== Assigned task ==
Give back each line below verbatim.

== Input ==

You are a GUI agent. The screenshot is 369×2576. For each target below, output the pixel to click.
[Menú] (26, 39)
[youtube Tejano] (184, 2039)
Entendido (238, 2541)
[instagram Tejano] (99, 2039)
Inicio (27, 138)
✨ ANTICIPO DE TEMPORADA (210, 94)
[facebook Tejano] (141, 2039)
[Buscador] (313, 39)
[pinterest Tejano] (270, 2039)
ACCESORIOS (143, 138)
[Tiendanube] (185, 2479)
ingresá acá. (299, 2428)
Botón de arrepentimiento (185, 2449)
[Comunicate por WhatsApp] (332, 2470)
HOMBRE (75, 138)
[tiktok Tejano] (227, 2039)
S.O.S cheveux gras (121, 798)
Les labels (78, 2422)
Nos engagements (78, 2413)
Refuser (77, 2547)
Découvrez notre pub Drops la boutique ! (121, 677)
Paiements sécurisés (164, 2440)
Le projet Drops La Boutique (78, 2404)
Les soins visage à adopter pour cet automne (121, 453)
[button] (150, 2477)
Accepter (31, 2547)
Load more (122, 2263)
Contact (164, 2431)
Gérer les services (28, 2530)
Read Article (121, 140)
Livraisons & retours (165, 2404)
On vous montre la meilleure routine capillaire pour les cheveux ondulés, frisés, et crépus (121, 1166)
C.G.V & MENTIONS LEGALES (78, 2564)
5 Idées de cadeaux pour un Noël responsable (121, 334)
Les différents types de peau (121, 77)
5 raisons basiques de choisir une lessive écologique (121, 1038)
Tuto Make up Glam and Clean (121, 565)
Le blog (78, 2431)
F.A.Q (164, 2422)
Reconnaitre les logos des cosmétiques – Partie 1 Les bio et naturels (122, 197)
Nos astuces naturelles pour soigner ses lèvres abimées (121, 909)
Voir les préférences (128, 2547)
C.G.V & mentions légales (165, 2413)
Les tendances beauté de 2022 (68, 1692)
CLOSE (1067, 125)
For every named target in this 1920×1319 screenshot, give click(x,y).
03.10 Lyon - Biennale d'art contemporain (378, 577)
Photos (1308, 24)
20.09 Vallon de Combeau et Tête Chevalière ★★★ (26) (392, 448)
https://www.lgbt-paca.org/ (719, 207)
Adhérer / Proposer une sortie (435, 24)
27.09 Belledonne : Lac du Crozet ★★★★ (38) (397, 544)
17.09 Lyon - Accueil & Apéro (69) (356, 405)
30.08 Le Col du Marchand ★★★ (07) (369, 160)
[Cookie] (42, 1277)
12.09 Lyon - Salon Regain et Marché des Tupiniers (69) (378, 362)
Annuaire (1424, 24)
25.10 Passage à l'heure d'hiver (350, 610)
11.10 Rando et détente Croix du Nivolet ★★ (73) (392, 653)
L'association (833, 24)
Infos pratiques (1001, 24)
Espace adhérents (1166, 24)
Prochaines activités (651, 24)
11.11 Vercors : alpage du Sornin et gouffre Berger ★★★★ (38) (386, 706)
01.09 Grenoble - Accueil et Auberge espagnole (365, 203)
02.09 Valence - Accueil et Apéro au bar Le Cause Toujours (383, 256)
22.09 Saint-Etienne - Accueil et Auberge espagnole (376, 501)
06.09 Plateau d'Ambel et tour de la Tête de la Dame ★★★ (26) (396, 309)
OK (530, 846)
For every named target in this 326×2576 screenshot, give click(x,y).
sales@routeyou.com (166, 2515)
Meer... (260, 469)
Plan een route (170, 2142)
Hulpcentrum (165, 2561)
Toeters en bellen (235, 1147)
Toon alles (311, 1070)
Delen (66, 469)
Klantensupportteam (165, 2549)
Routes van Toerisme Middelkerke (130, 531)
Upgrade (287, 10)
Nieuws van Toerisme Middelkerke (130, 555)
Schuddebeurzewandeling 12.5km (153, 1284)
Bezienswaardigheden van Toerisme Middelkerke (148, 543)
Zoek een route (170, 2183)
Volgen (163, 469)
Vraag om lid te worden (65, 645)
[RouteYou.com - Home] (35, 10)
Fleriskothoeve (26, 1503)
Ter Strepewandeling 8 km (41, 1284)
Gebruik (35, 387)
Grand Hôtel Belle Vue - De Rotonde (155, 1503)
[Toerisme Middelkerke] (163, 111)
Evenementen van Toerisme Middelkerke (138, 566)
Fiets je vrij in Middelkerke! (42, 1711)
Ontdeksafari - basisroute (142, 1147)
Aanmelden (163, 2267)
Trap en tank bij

== Finished exercise ==
You are a GUI agent. The screenshot is 369×2576. For each target below, output the pixel to click.
[Menú] (26, 39)
[youtube Tejano] (184, 2039)
Entendido (238, 2541)
[instagram Tejano] (99, 2039)
Inicio (27, 138)
✨ ANTICIPO DE TEMPORADA (210, 94)
[facebook Tejano] (141, 2039)
[Buscador] (313, 39)
[pinterest Tejano] (270, 2039)
ACCESORIOS (143, 138)
[Tiendanube] (185, 2479)
ingresá acá. (299, 2428)
Botón de arrepentimiento (185, 2449)
[Comunicate por WhatsApp] (332, 2470)
HOMBRE (75, 138)
[tiktok Tejano] (227, 2039)
S.O.S cheveux gras (121, 798)
Les labels (78, 2422)
Nos engagements (78, 2413)
Refuser (77, 2547)
Découvrez notre pub Drops la boutique ! (121, 677)
Paiements sécurisés (164, 2440)
Le projet Drops La Boutique (78, 2404)
Les soins visage à adopter pour cet automne (121, 453)
[button] (150, 2477)
Accepter (31, 2547)
Load more (122, 2263)
Contact (164, 2431)
Gérer les services (28, 2530)
Read Article (121, 140)
Livraisons & retours (165, 2404)
On vous montre la meilleure routine capillaire pour les cheveux ondulés, frisés, et crépus (121, 1166)
C.G.V & MENTIONS LEGALES (78, 2564)
5 Idées de cadeaux pour un Noël responsable (121, 334)
Les différents types de peau (121, 77)
5 raisons basiques de choisir une lessive écologique (121, 1038)
Tuto Make up Glam and Clean (121, 565)
Le blog (78, 2431)
F.A.Q (164, 2422)
Reconnaitre les logos des cosmétiques – Partie 1 Les bio et naturels (122, 197)
Nos astuces naturelles pour soigner ses lèvres abimées (121, 909)
Voir les préférences (128, 2547)
C.G.V & mentions légales (165, 2413)
Les tendances beauté de 2022 (68, 1692)
CLOSE (1067, 125)
For every named target in this 1920×1319 screenshot, give click(x,y).
03.10 Lyon - Biennale d'art contemporain (378, 577)
Photos (1308, 24)
20.09 Vallon de Combeau et Tête Chevalière ★★★ (26) (392, 448)
https://www.lgbt-paca.org/ (719, 207)
Adhérer / Proposer une sortie (435, 24)
27.09 Belledonne : Lac du Crozet ★★★★ (38) (397, 544)
17.09 Lyon - Accueil & Apéro (69) (356, 405)
30.08 Le Col du Marchand ★★★ (07) (369, 160)
[Cookie] (42, 1277)
12.09 Lyon - Salon Regain et Marché des Tupiniers (69) (378, 362)
Annuaire (1424, 24)
25.10 Passage à l'heure d'hiver (350, 610)
11.10 Rando et détente Croix du Nivolet ★★ (73) (392, 653)
L'association (833, 24)
Infos pratiques (1001, 24)
Espace adhérents (1166, 24)
Prochaines activités (651, 24)
11.11 Vercors : alpage du Sornin et gouffre Berger ★★★★ (38) (386, 706)
01.09 Grenoble - Accueil et Auberge espagnole (365, 203)
02.09 Valence - Accueil et Apéro au bar Le Cause Toujours (383, 256)
22.09 Saint-Etienne - Accueil et Auberge espagnole (376, 501)
06.09 Plateau d'Ambel et tour de la Tête de la Dame ★★★ (26) (396, 309)
OK (530, 846)
For every named target in this 326×2576 screenshot, give click(x,y).
sales@routeyou.com (166, 2515)
Meer... (260, 469)
Plan een route (170, 2142)
Hulpcentrum (165, 2561)
Toeters en bellen (235, 1147)
Toon alles (311, 1070)
Delen (66, 469)
Klantensupportteam (165, 2549)
Routes van Toerisme Middelkerke (130, 531)
Upgrade (287, 10)
Nieuws van Toerisme Middelkerke (130, 555)
Schuddebeurzewandeling 12.5km (153, 1284)
Bezienswaardigheden van Toerisme Middelkerke (148, 543)
Zoek een route (170, 2183)
Volgen (163, 469)
Vraag om lid te worden (65, 645)
[RouteYou.com - Home] (35, 10)
Fleriskothoeve (26, 1503)
Ter Strepewandeling 8 km (41, 1284)
Gebruik (35, 387)
Grand Hôtel Belle Vue - De Rotonde (155, 1503)
[Toerisme Middelkerke] (163, 111)
Evenementen van Toerisme Middelkerke (138, 566)
Fiets je vrij in Middelkerke! (42, 1711)
Ontdeksafari - basisroute (142, 1147)
Aanmelden (163, 2267)
Trap en tank bij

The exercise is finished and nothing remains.